La novità di questo "High Country" è infatti proprio una componente elettronica molto marcata in alcuni brani, "Agartha" su tutti, dove sfruttando i pad elettronici e la drum machine i texani mostrano un indubbio coraggio, dando prova concreta a chi ascolta di non essere magicamente tornato nel passato, ma di ascoltare un disco che è del 2015, e che dopotutto è anche abbastanza attuale. Perché, va detto, l'errore in cui incappano molte band stoner è quello di copiare troppo guardando al passato, citando il passato ma anche autocitandosi a vicenda, in un'accozzaglia di materiale sterile ed inutile, troppo simile all'interno delle varie (troppe) band del genere, in un mercato musicale che non fa sconti a nessuno.

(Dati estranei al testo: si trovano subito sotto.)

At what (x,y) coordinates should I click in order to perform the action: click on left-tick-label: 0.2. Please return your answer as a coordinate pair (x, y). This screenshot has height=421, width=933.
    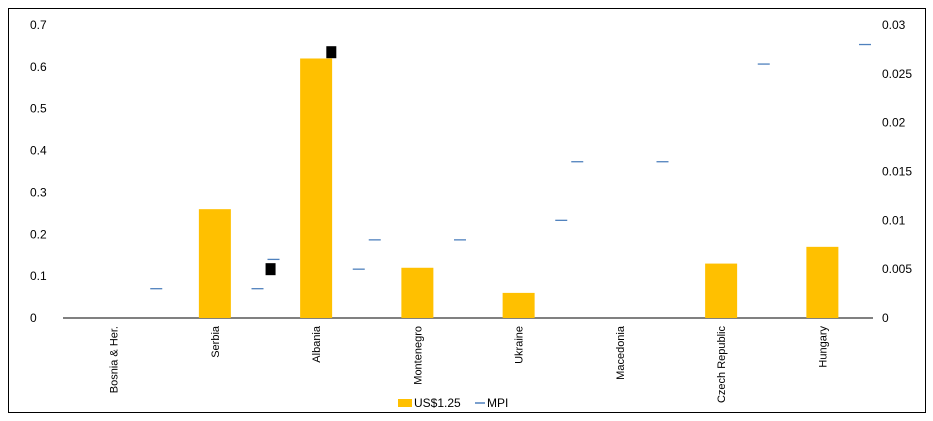
    Looking at the image, I should click on (38, 234).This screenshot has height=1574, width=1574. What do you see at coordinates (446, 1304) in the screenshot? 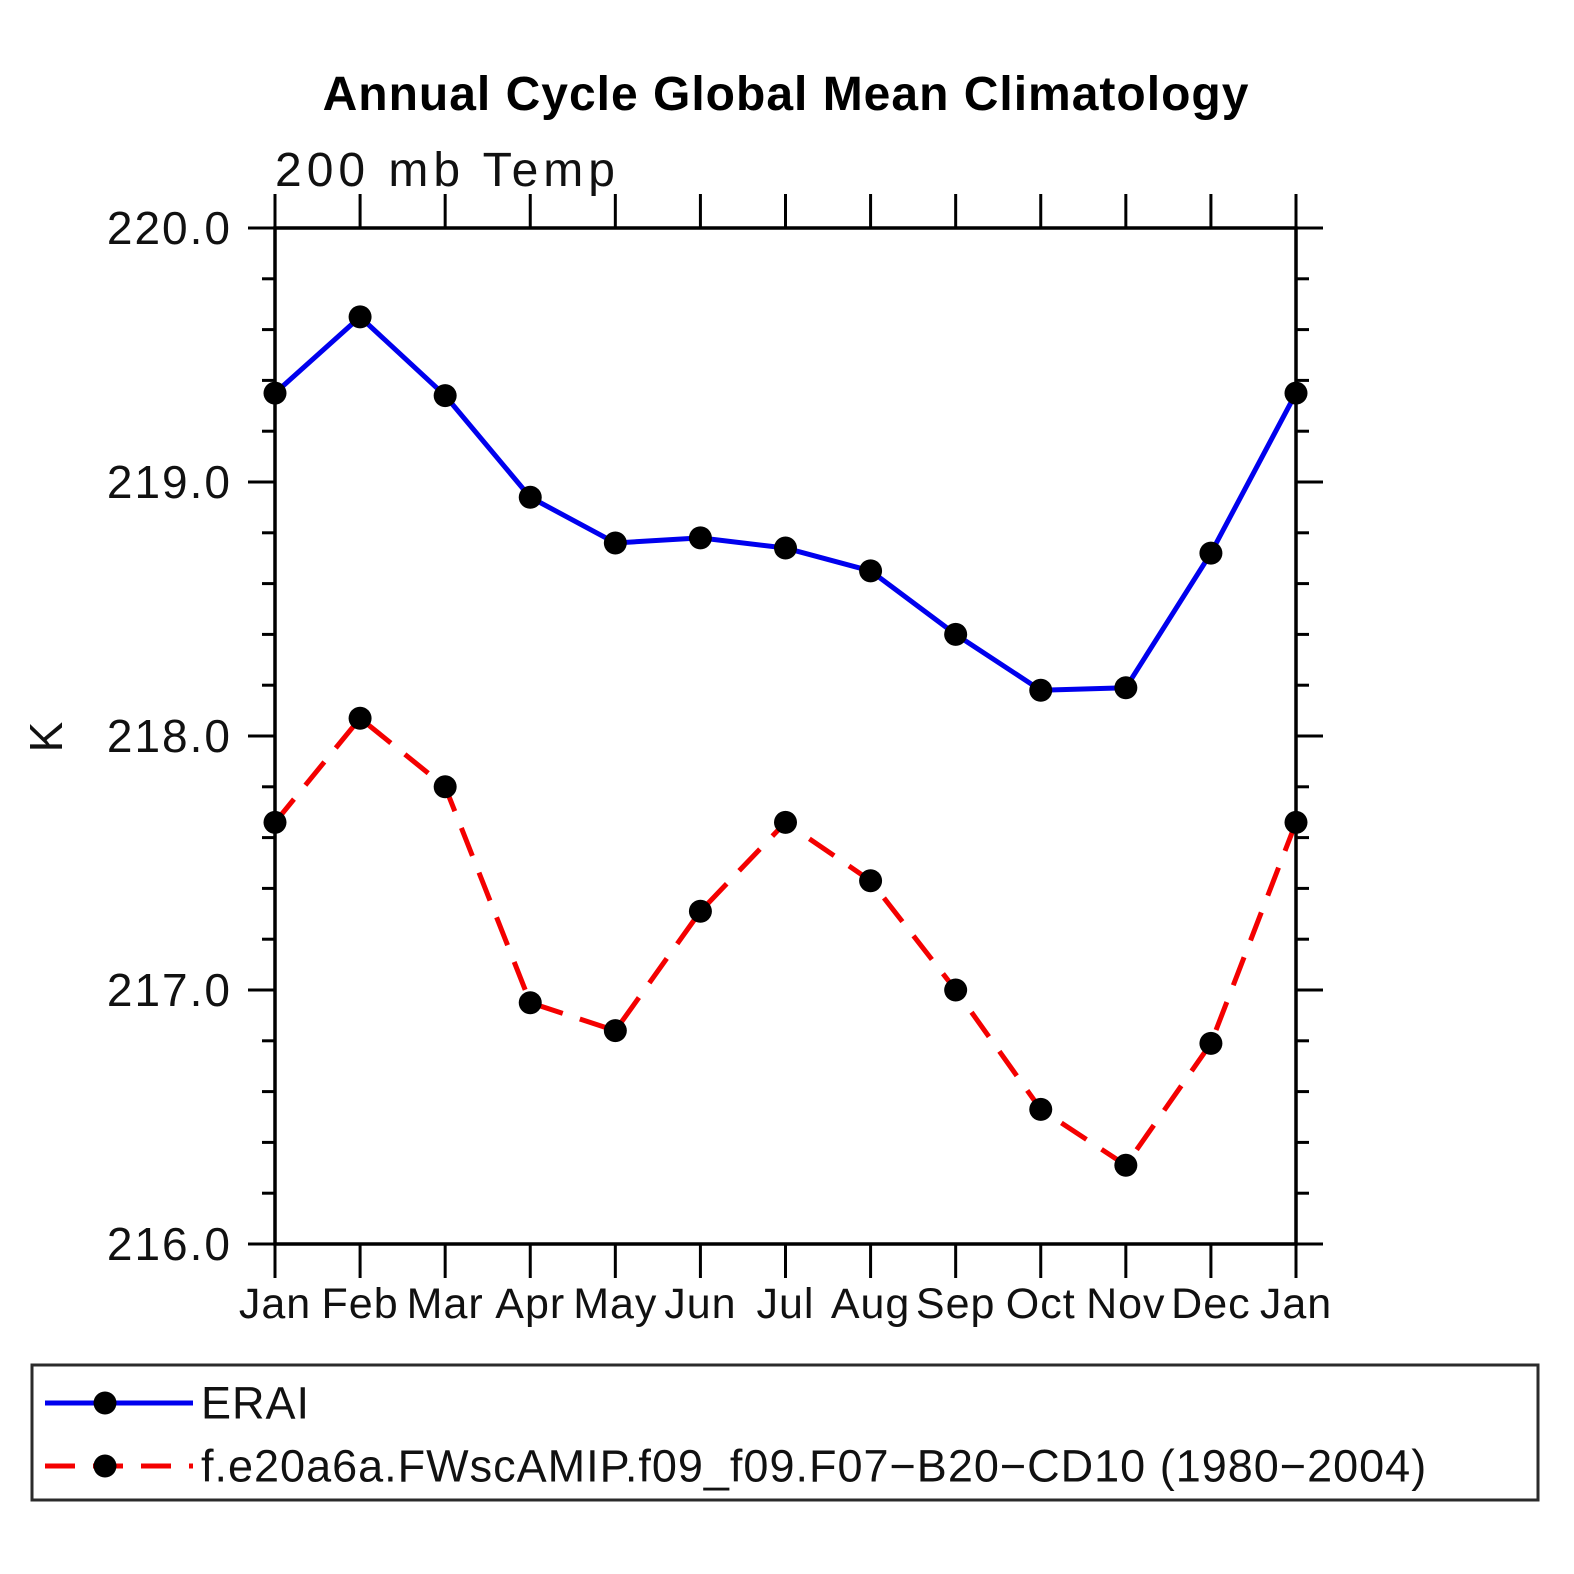
I see `x-tick-label: Mar` at bounding box center [446, 1304].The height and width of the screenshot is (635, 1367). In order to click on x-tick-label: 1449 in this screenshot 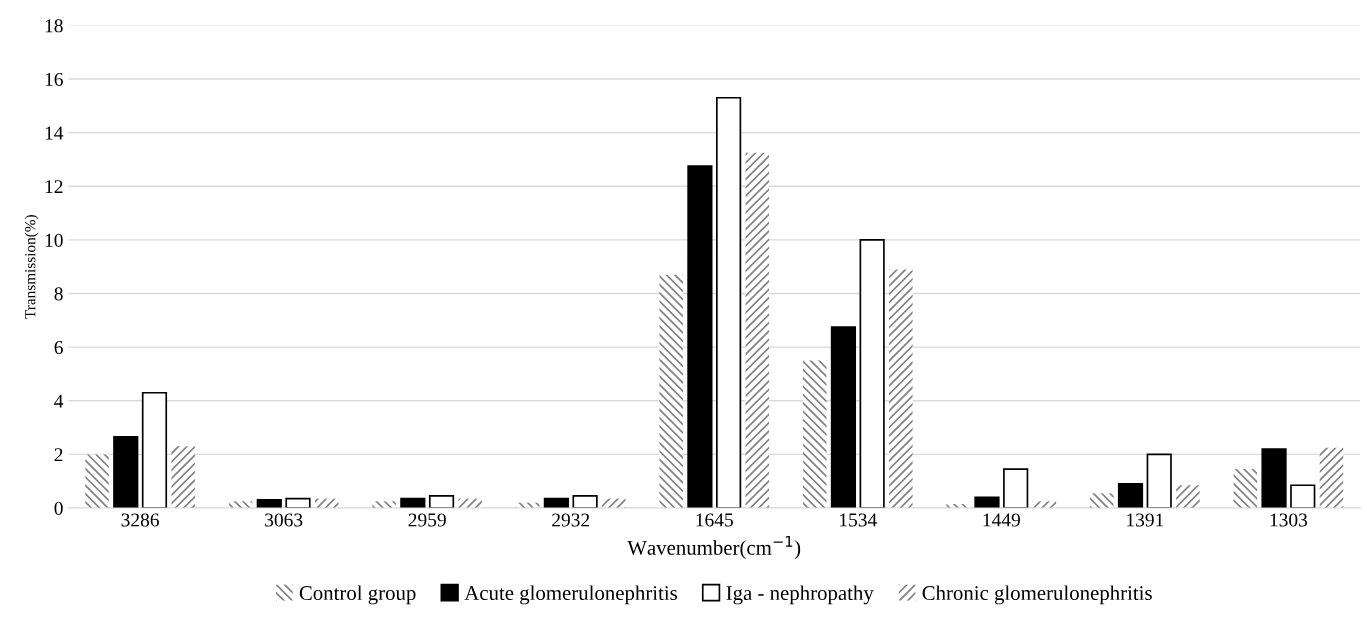, I will do `click(1002, 520)`. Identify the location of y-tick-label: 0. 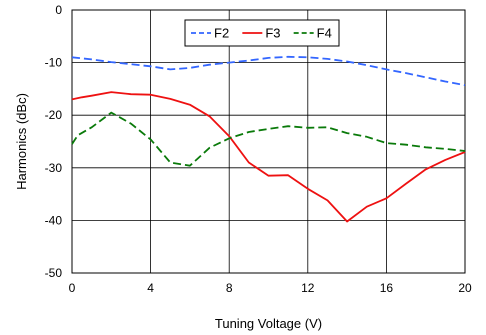
(58, 10). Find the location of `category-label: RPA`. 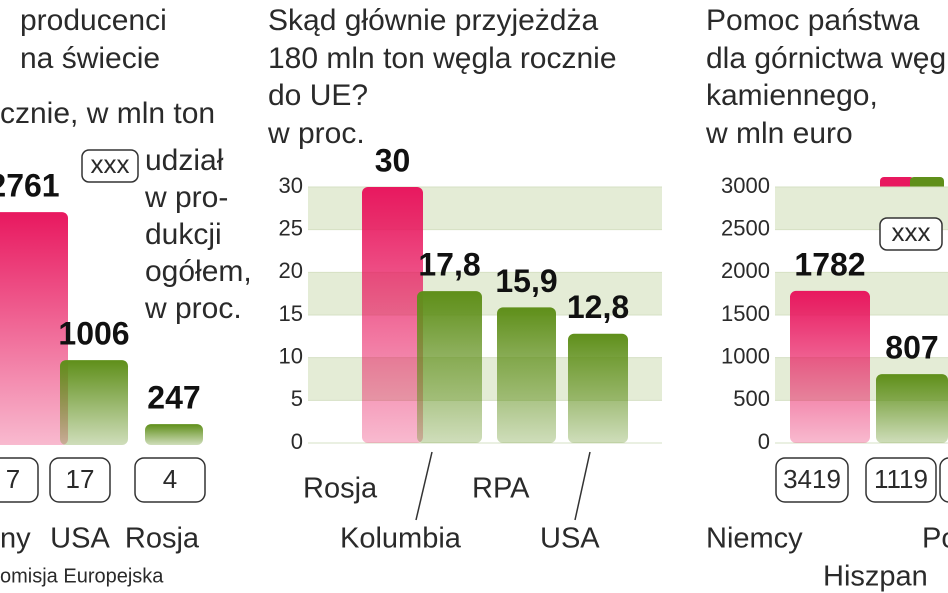

category-label: RPA is located at coordinates (501, 489).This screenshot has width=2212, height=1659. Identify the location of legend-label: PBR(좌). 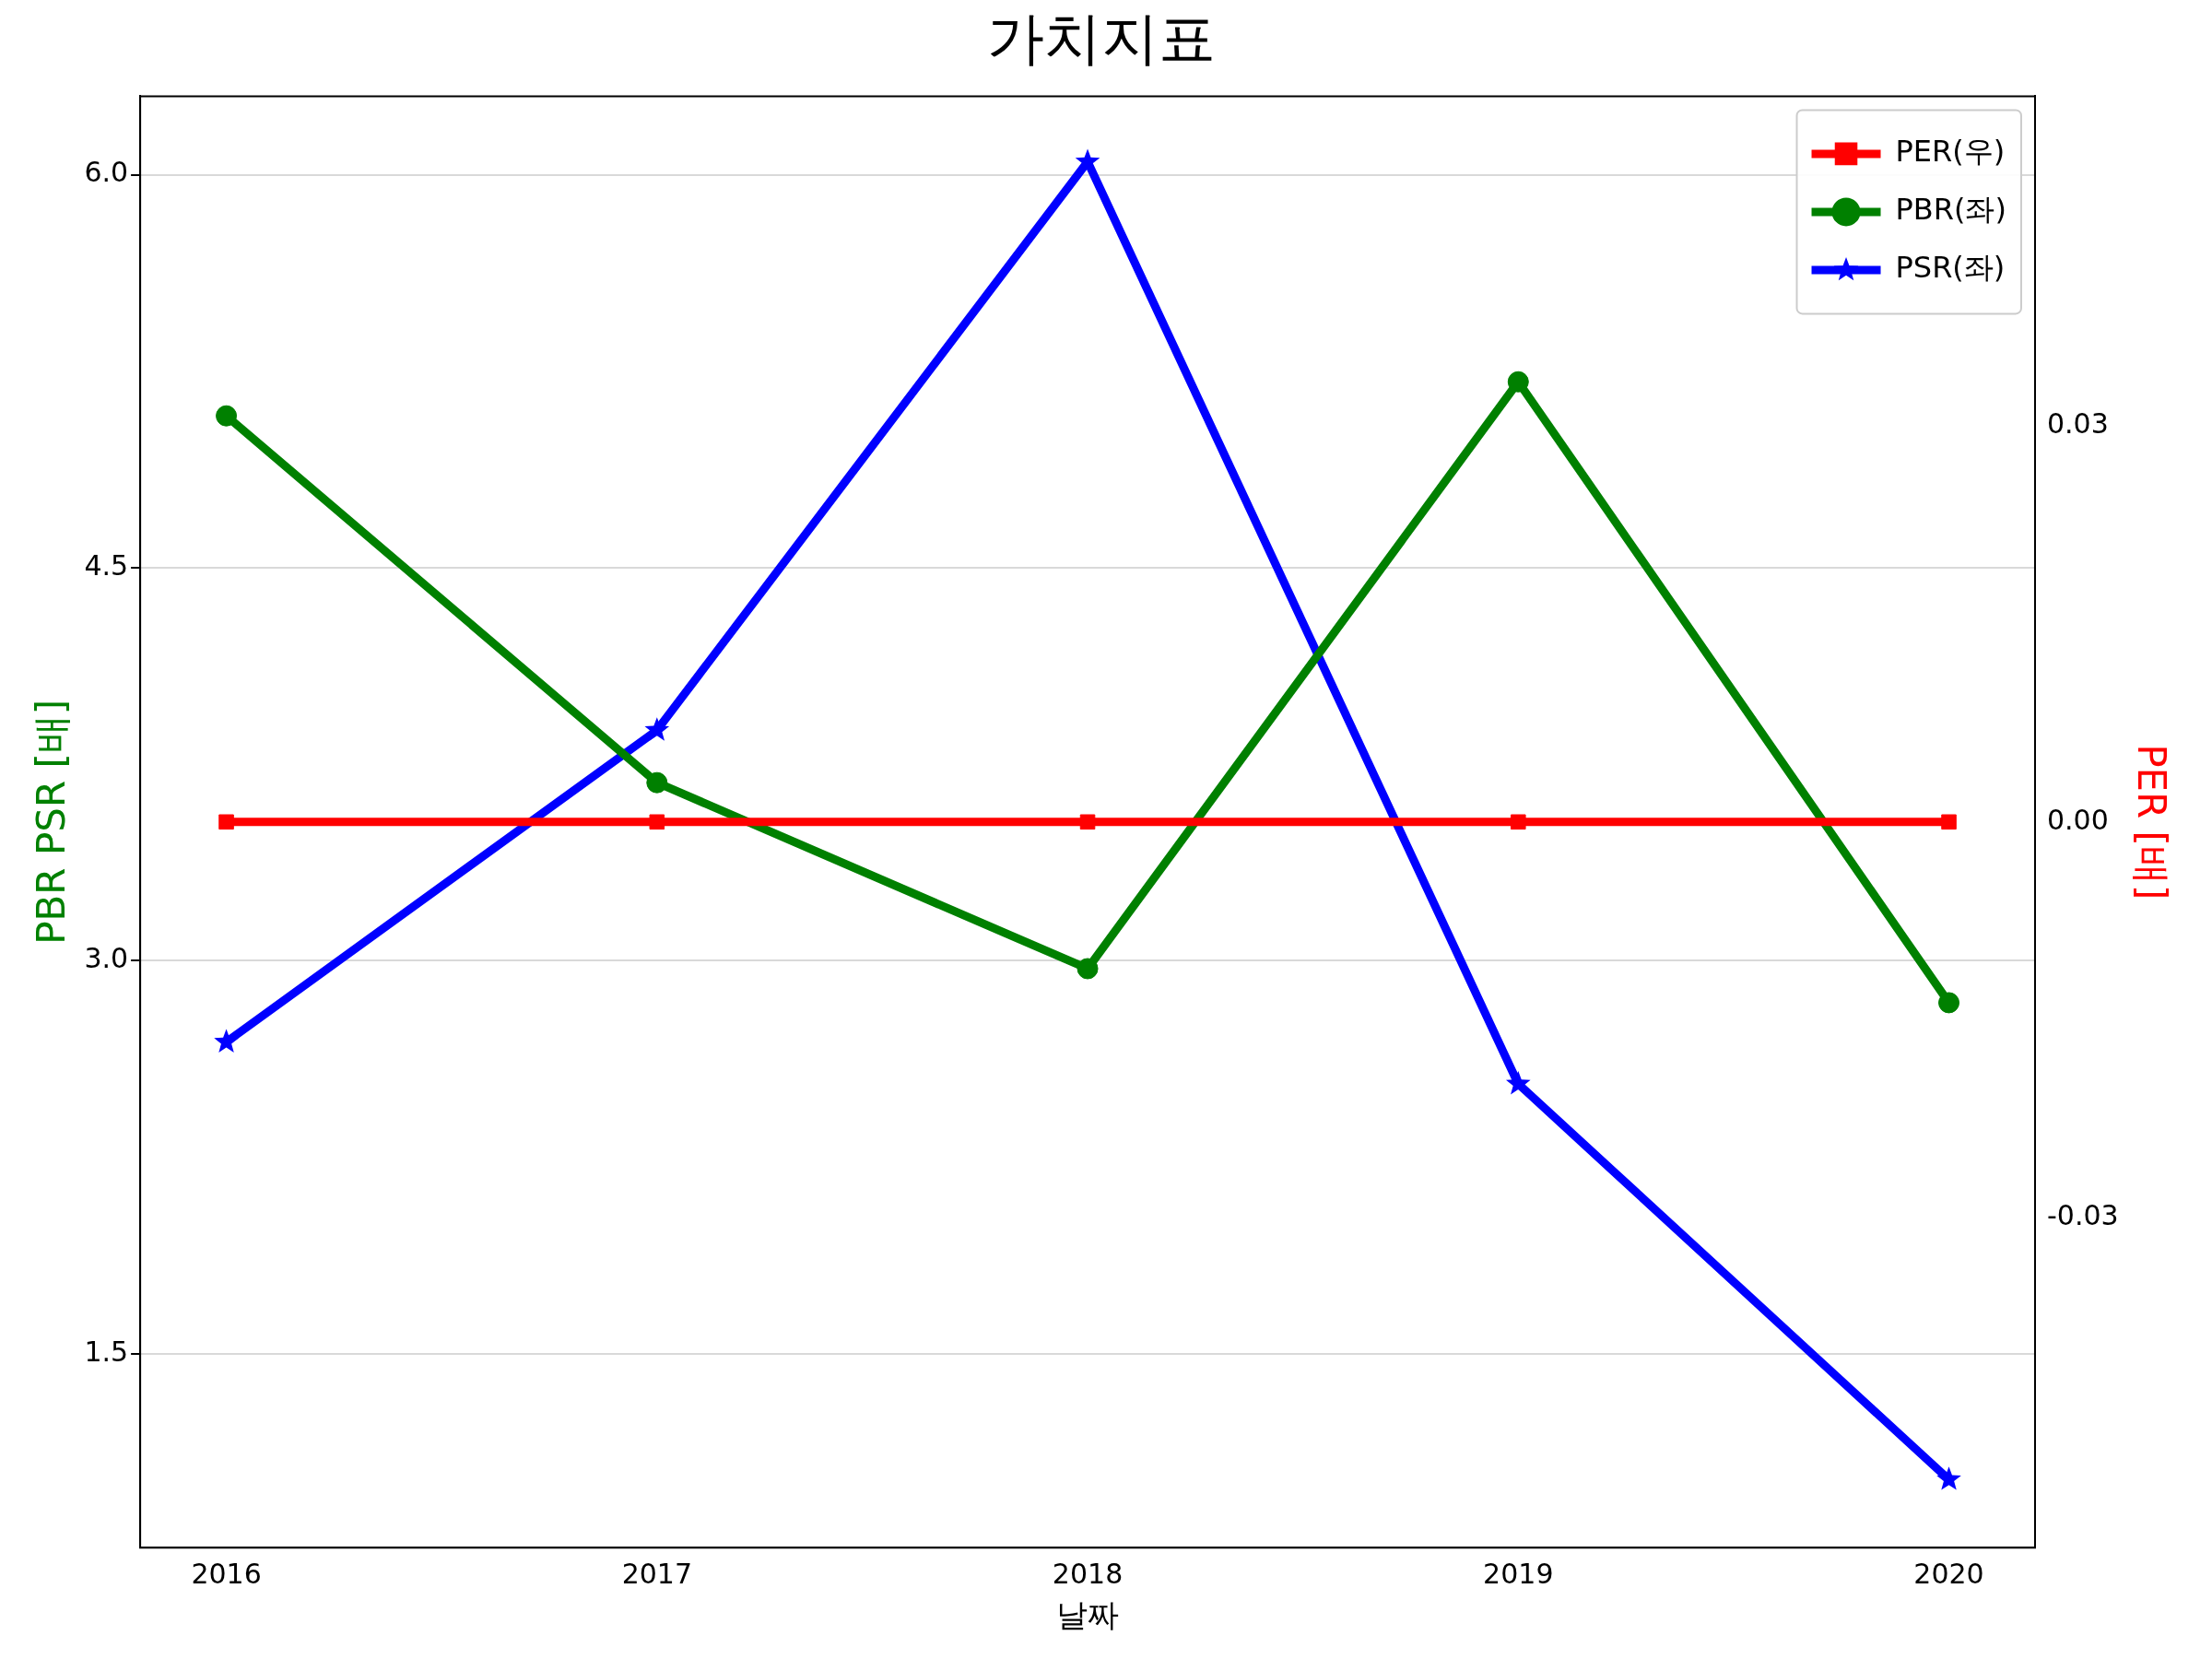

I The Sword compiono un ritorno ai "bei tempi che furono" lasciandosi alle spalle il doom e l'heavy metal, sulla scia di quanto già fatto dai Rival Sons e ponendosi forse in guerra aperta con i Royal Blood, attuali padroni del campo. Gli Sword non saranno mai innovatori e "High Country" non sarà neanche il loro migliore album: privo di particolari picchi creativi, va preso così come è ma a grandi dosi, perché si fa ascoltare con piacere e può dare tanto, basta sfruttarlo saggiamente. Magari in macchina, a tutto volume, mentre si sfreccia "on the road" su una qualche highway in giro per il "great country".